Date Published:  February 16th, 2021Date Updated:  May 01, 2024

Summary: With tons of options, what type of internet gives you the best internet service? We examine your choices — from fiber to satellite to wireless to cable — to determine which one takes the prize. 


Access to high-speed internet has become a necessity — in both our professional and personal lives. However, there are many different options when it comes to choosing the type of internet you have in your home, and each offers its own variety of advantages, disadvantages, and price points. 

Fiber Internet

Fiber is the current gold standard for high-speed internet. This type of internet service runs along a dedicated line (unlike cable) which offers higher speeds and less interference. The fibers are made of thin glass strands and conduct light instead of electricity. 

As an added bonus, fiber is actually a cheaper long-term alternative to cable internet. When copper cable wires wear down, thanks to distance and use, they need to be replaced. Most repairs to old cable lines are now being done with fiber. Fiber internet lines are far sturdier and are less prone to natural disasters or fires since they don’t conduct electricity. While the transmitters and receivers may need to be replaced and upgraded from time to time, no new cable will have to be buried.

Recorded information:
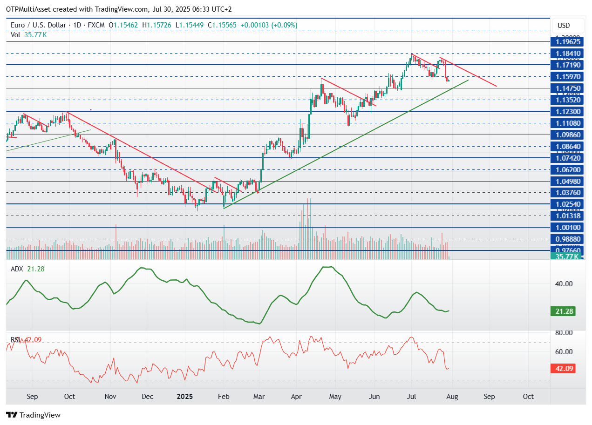
Task: Click the Sep 2025 time axis label
Action: (x=489, y=397)
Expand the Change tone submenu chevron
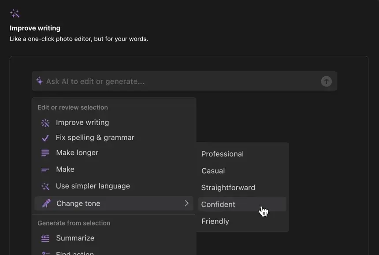Screen dimensions: 379x255 [x=186, y=203]
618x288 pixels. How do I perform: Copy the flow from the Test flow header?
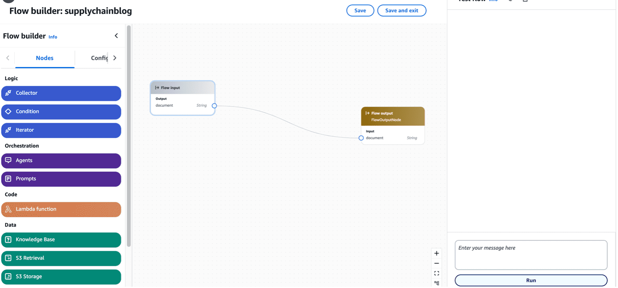(526, 1)
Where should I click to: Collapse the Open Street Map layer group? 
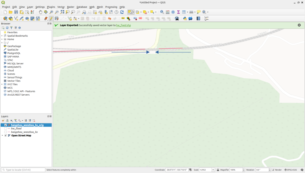pyautogui.click(x=2, y=136)
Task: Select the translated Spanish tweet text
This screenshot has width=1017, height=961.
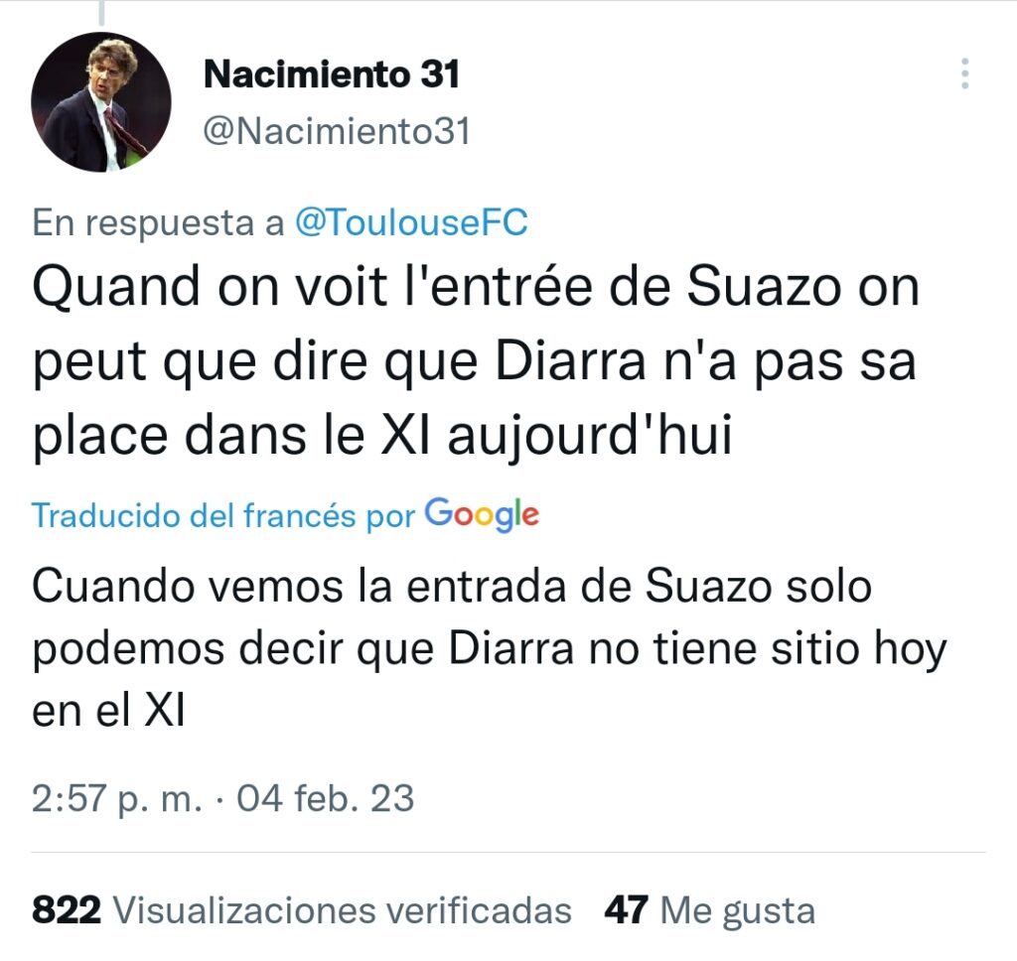Action: tap(489, 648)
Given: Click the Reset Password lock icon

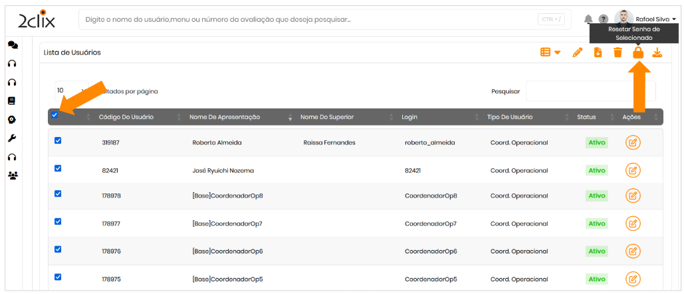Looking at the screenshot, I should [637, 53].
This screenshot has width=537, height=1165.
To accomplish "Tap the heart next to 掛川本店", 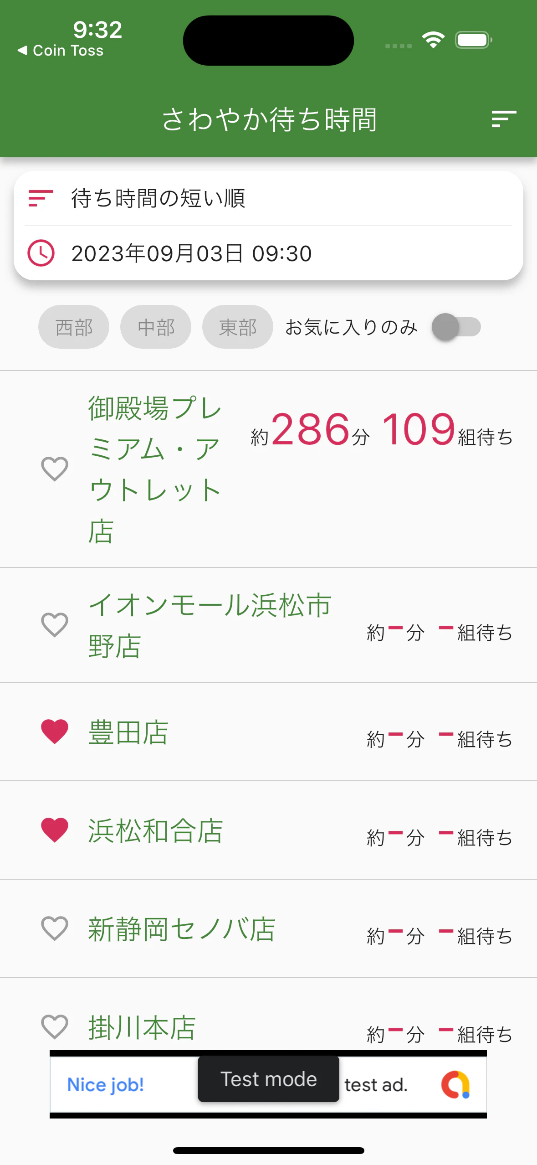I will [x=55, y=1026].
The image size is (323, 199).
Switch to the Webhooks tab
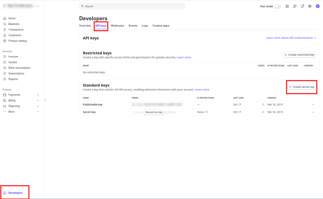coord(117,26)
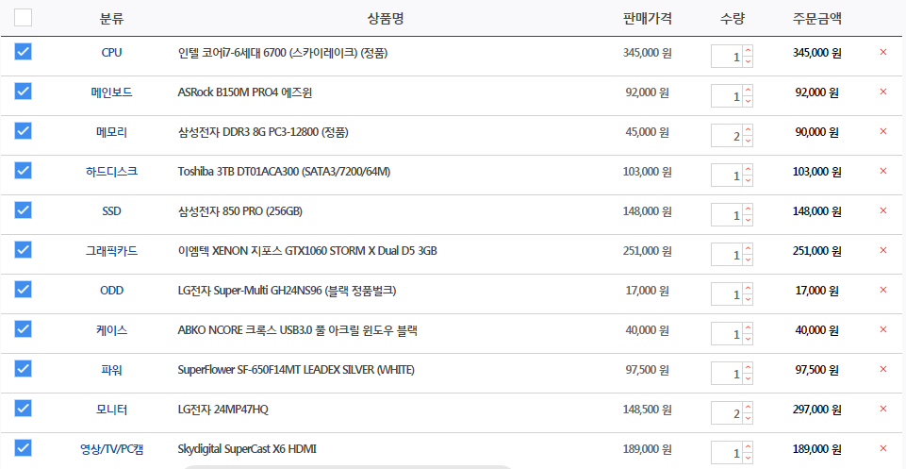The width and height of the screenshot is (906, 469).
Task: Remove the Toshiba 3TB hard disk row
Action: click(x=882, y=172)
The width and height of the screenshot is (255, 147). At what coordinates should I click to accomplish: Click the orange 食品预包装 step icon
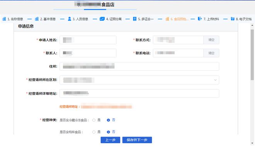pos(167,19)
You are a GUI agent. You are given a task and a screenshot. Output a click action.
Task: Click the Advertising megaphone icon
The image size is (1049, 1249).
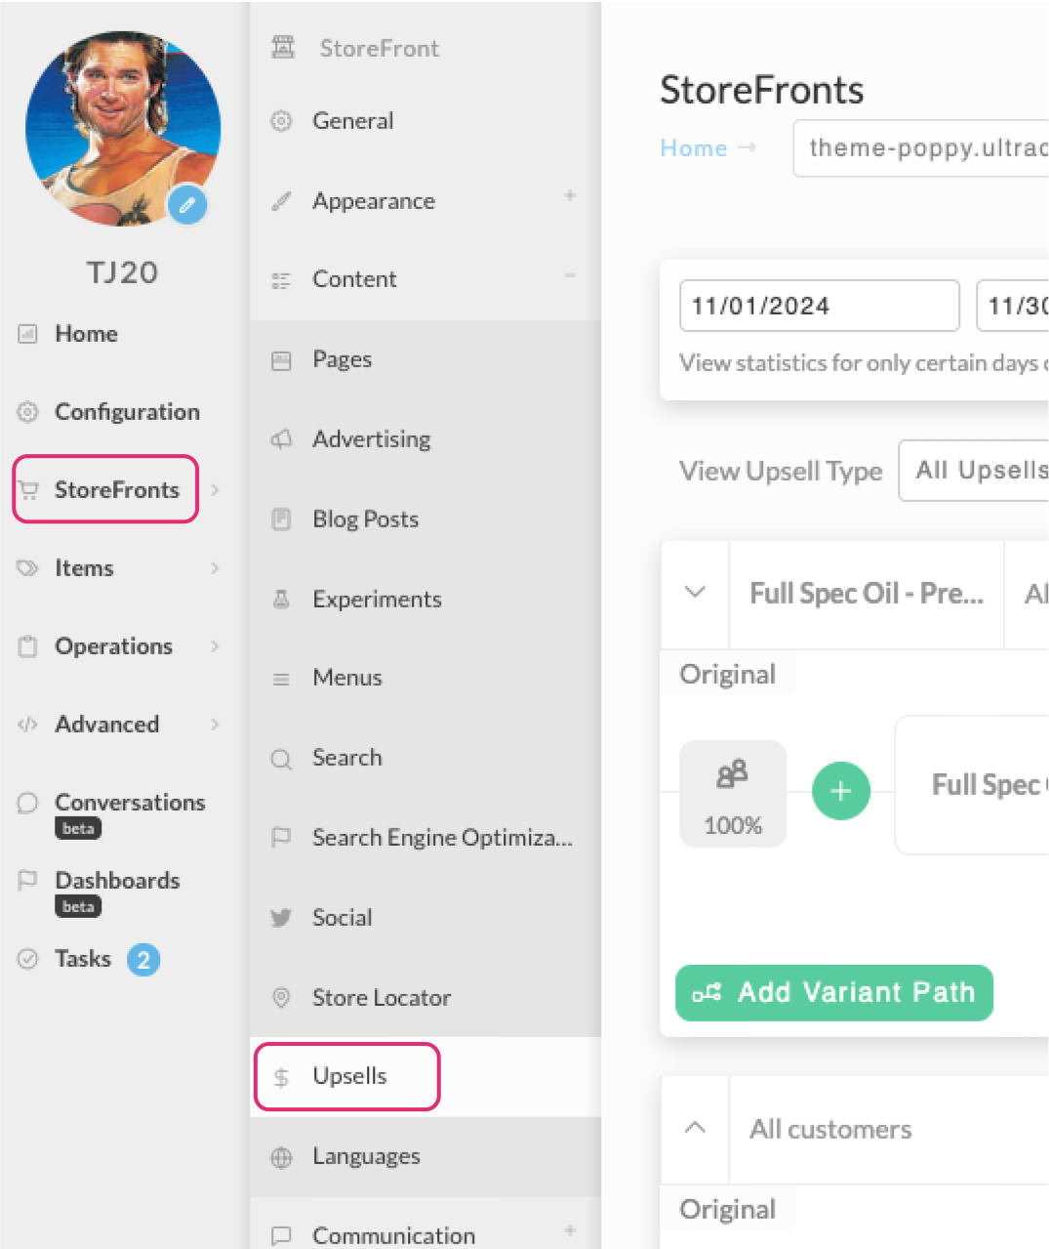281,439
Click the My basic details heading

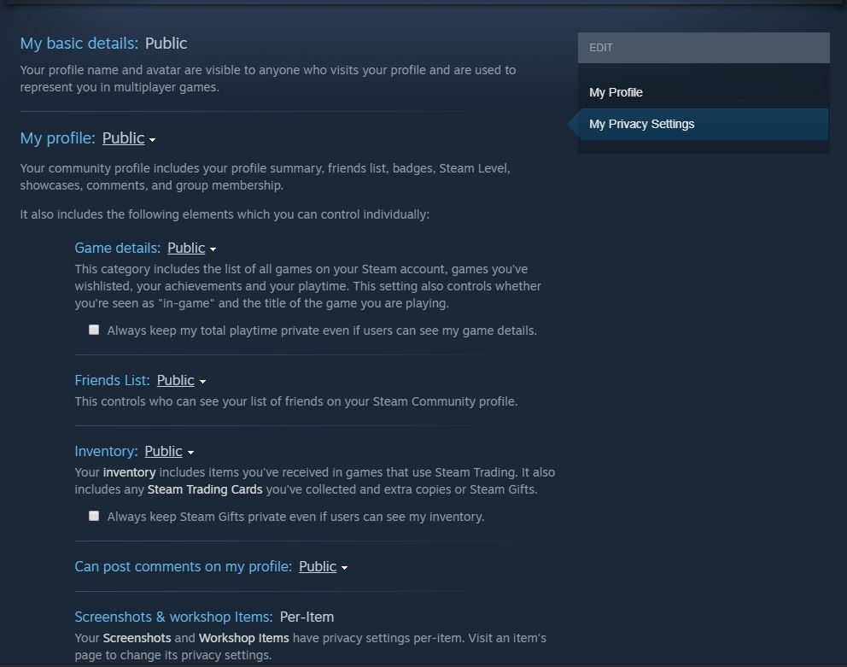[79, 44]
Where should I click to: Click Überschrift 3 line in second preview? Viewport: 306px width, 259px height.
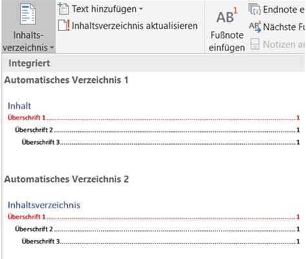(x=161, y=241)
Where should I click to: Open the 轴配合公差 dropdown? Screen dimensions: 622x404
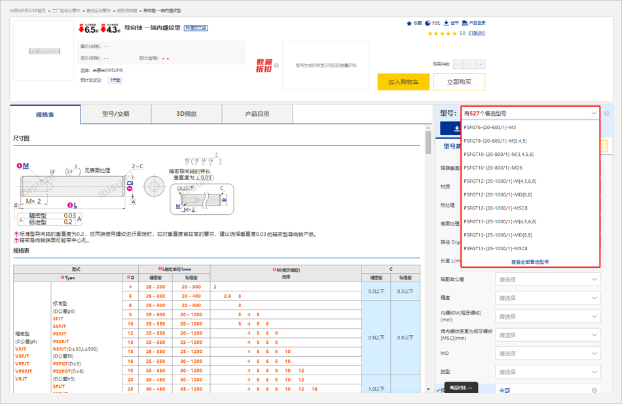point(547,280)
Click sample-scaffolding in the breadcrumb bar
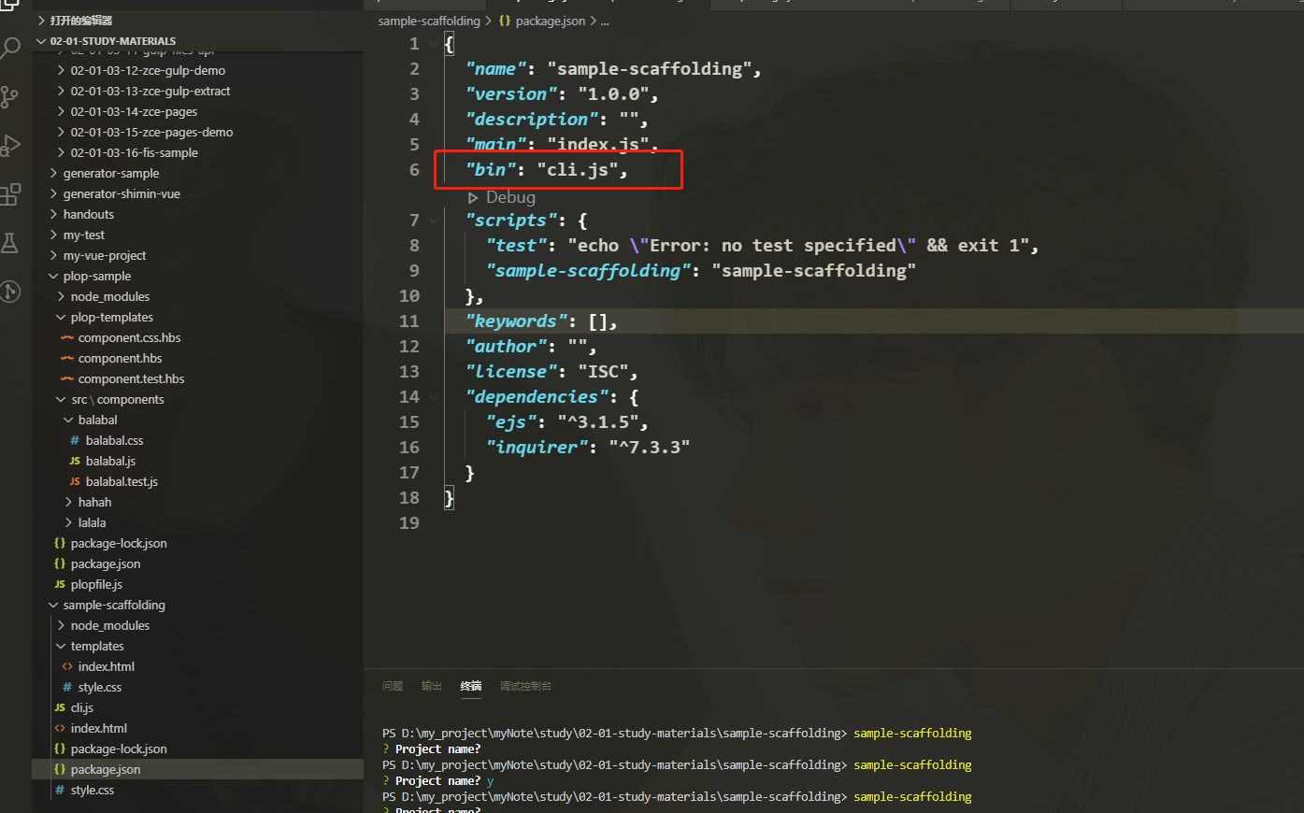The height and width of the screenshot is (813, 1304). 429,21
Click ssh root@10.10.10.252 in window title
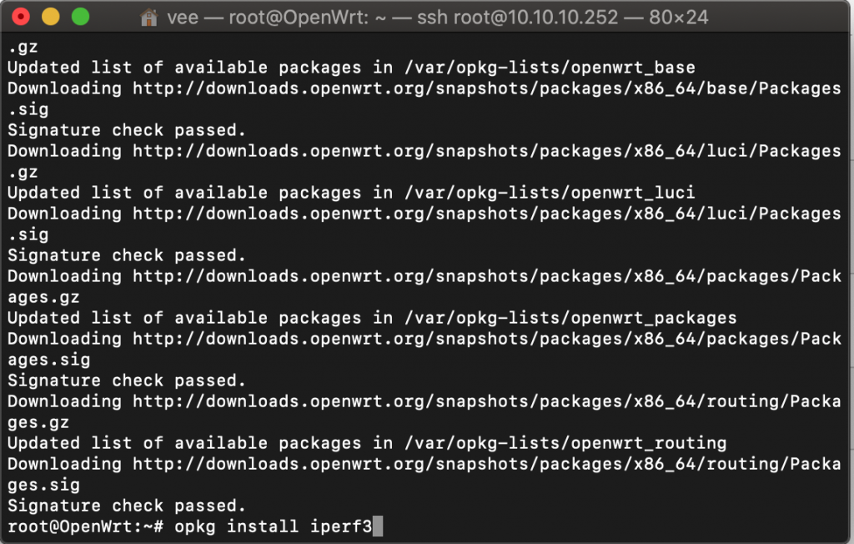This screenshot has width=854, height=544. [517, 18]
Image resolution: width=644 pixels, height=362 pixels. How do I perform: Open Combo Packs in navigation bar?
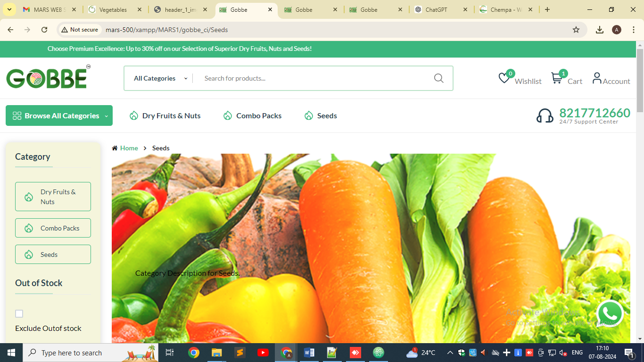click(252, 115)
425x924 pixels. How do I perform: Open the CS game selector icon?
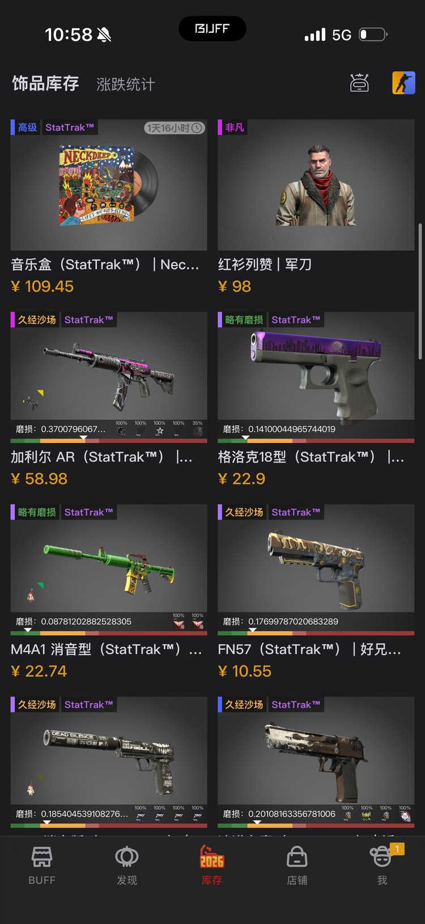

Task directions:
Resume the article comparing types of home internet service, writing on from its last sentence, "no new cable will have to be buried."

Exercise result:
Fiber is the current gold standard for high-speed internet.

Fiber internet is a more sustainable, easily-upgraded way to access high-speed internet, meaning companies and users will save money in the long run. 

Pros Cons
Highest available speeds Not as widely available – YET!
Symmetrical upload and download speeds More expensive up front, but the price is decreasing               
Strong signal
Best option for high-data activities, such as gaming or streaming 
Most reliable service
Dedicated feed – no sharing with neighbors


Cable Internet

Cable internet is one of the more common types of high-speed internet. It offers faster speeds than its predecessors and is delivered via the same physical copper cable line as cable TV service, which is why bundles can be popular with cable ISPs. It also means cable can be slower since you share the lines with your neighbors. 

Pros Cons
Widely available  Neighborhoods share bandwidth, which can lead to slower speeds during peak times
Can handle data-intensive activities, such as gaming or streaming videos Download speeds are faster than upload speeds (also known as an asymmetrical connection), which can make it difficult to upload videos or large email attachments
Has a dedicated connection that is always on Cable lines are more prone to disruption and wear-and-tear


5G Internet

Rumors about 5G internet service and speeds abound, and while the tech is promising, the reality is yet to be seen. 5G functions like other cell networks, which use radio waves to send encoded data. 5G uses the same basic process as 4G, but the encoding is more efficient, allowing speeds that are about 30 percent higher. As with fiber internet, 5G will be available in large cities first before becoming more widely available.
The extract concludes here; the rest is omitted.